On 01-12-2023 12:08, Catalin Marinas wrote:
On Thu, Nov 30, 2023 at 09:08:23PM +0100, Ferry Toth wrote:
Op 28-11-2023 om 18:44 schreef Catalin Marinas:
Or just force the kmalloc() min align to cache_line_size(), something
like:

diff --git a/include/linux/dma-mapping.h b/include/linux/dma-mapping.h
index 4a658de44ee9..3ece20367636 100644
--- a/include/linux/dma-mapping.h
+++ b/include/linux/dma-mapping.h
@@ -543,6 +543,8 @@ static inline int dma_get_cache_alignment(void)
#ifdef ARCH_HAS_DMA_MINALIGN
return ARCH_DMA_MINALIGN;
#endif
+ if (IS_ENABLED(CONFIG_DMA_API_DEBUG))
+ return cache_line_size();
return 1;
}
#endif
diff --git a/mm/slab_common.c b/mm/slab_common.c
index 8d431193c273..d0b21d6e9328 100644
--- a/mm/slab_common.c
+++ b/mm/slab_common.c
@@ -879,7 +879,7 @@ static unsigned int __kmalloc_minalign(void)
unsigned int minalign = dma_get_cache_alignment();
if (IS_ENABLED(CONFIG_DMA_BOUNCE_UNALIGNED_KMALLOC) &&
- is_swiotlb_allocated())
+ is_swiotlb_allocated() && !IS_ENABLED(CONFIG_DMA_API_DEBUG))
minalign = ARCH_KMALLOC_MINALIGN;
return max(minalign, arch_slab_minalign());
With above suggestion "force the kmalloc() min align to cache_line_size()" +
Alan's debug code:

root@yuna:~# journalctl -k | grep hub
kernel: usbcore: registered new interface driver hub
kernel: hub 1-0:1.0: USB hub found
kernel: usb usb1: hub buffer at 71c7180, status at 71c71c0
kernel: hub 1-0:1.0: 1 port detected
kernel: hub 2-0:1.0: USB hub found
kernel: usb usb2: hub buffer at 71c79c0, status at 71c7a00
kernel: hub 2-0:1.0: 1 port detected
kernel: hub 1-1:1.0: USB hub found
kernel: usb 1-1: hub buffer at 65b36c0, status at 6639340
kernel: hub 1-1:1.0: 7 ports detected

and the stack trace indeed goes away.

IOW also the 2 root hub kmalloc() are now also aligned to the cache line
size, even though these never triggered the stack trace. Strange: hub status
is aligned far away from hub buffer, kmalloc mysteries.
They are 64 bytes apart in most cases other than the last one which I
guess the status had to go to a different slab page.

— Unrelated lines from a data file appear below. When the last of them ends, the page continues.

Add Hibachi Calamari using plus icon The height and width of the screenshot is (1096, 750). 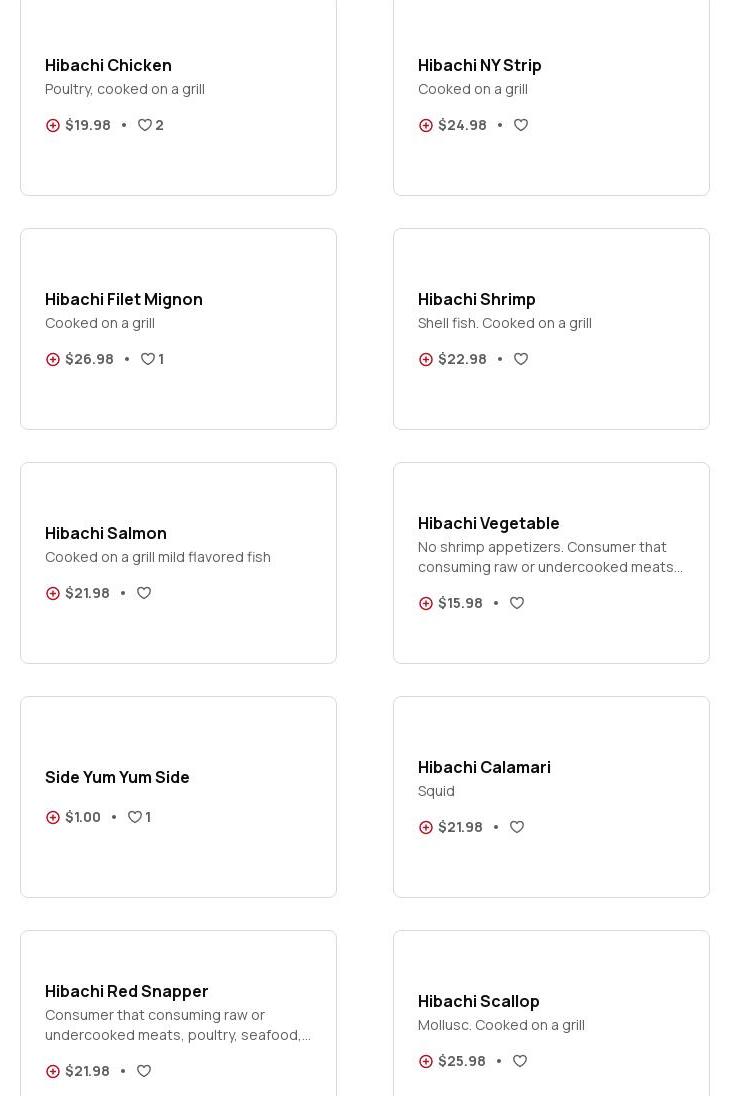[426, 827]
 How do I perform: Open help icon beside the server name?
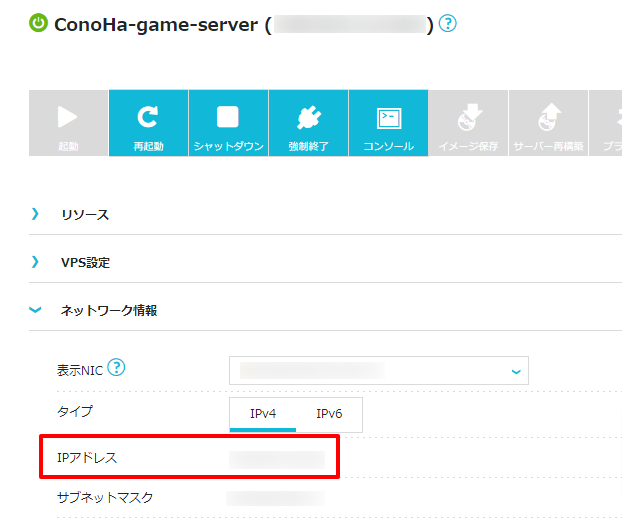tap(447, 23)
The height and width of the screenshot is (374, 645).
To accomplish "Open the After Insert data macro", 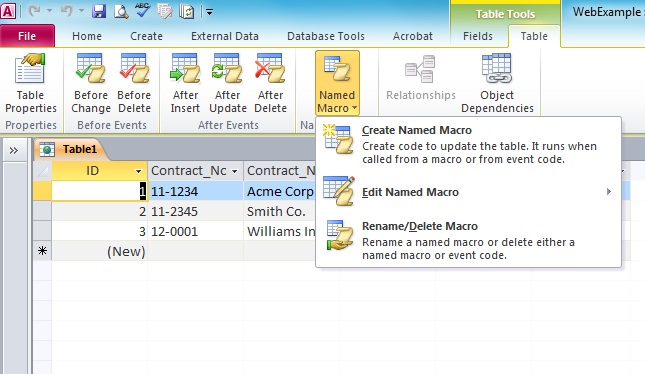I will point(185,84).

This still did not land for me: are we detecting a false alarm here as the 2
DMA operations can never happen on the same cache line on non-cache-coherent
platforms? If so, shouldn't we fix up the dma debug code to not detect a
false alarm? Instead of changing the alignment?
It's a false alarm indeed on this hardware since the DMA is
cache-coherent. I think Christoph mentioned earlier in this thread that
he'd like the DMA API debug to report potential problems even if the
hardware it is running on is safe.

I agree with Christoph. So, my question is "are we detecting a false alarm", not "a false alarm indeed on this hardware"?

Or, is this a bonafide warning (for non-cache-coherent platforms)? Then we
should not silence it by force aligning it, but issue a WARN (on a cache
coherent platform) that is more useful (i.e. here we have not an overlap but
a shared cache line). On a non-cache coherent platform something stronger
than a WARN might be appropriate?
A non-cache coherent platform would either have the kmalloc()
allocations aligned or it would bounce those small, unaligned buffers.
It would? Or it always has?
So it doesn't seem right to issue a warning on x86 where kmalloc()
minimum alignment is 8 and not getting the warning on a non-coherent
platform which forces the kmalloc() alignment.

If *all*non-coherent platforms implement either correct alignment or bounce buffer, and on (coherent) x86 we get an WARN, then it is a false alarm right?

That is exactly my question (because I have no idea which platforms have non-coherent caches).

If we consider the kmalloc() aspect already covered by bouncing or force
alignment, the DMA API debug code can still detect other cache line
sharing situations.

Consider? Or know?

If we know, and we can not easily prevent false WARN's on x86 it could be sufficient to change the message to "possible cacheline sharing detected" and add a line that "DMA_API_DEBUG" should be disabled on production systems.

And while at it, we might be able to fix the missed real cacheline sharing mentioned by Alan:

 "As a separate issue, active_cacheline_insert() fails to detect
overlap in situations where a mapping occupies more than one cache line.
For example, if mapping A uses lines N and N+1 and mapping B uses line
N+1, no overlap will be detected because the radix-tree keys for A and B
will be different (N vs. N+1)."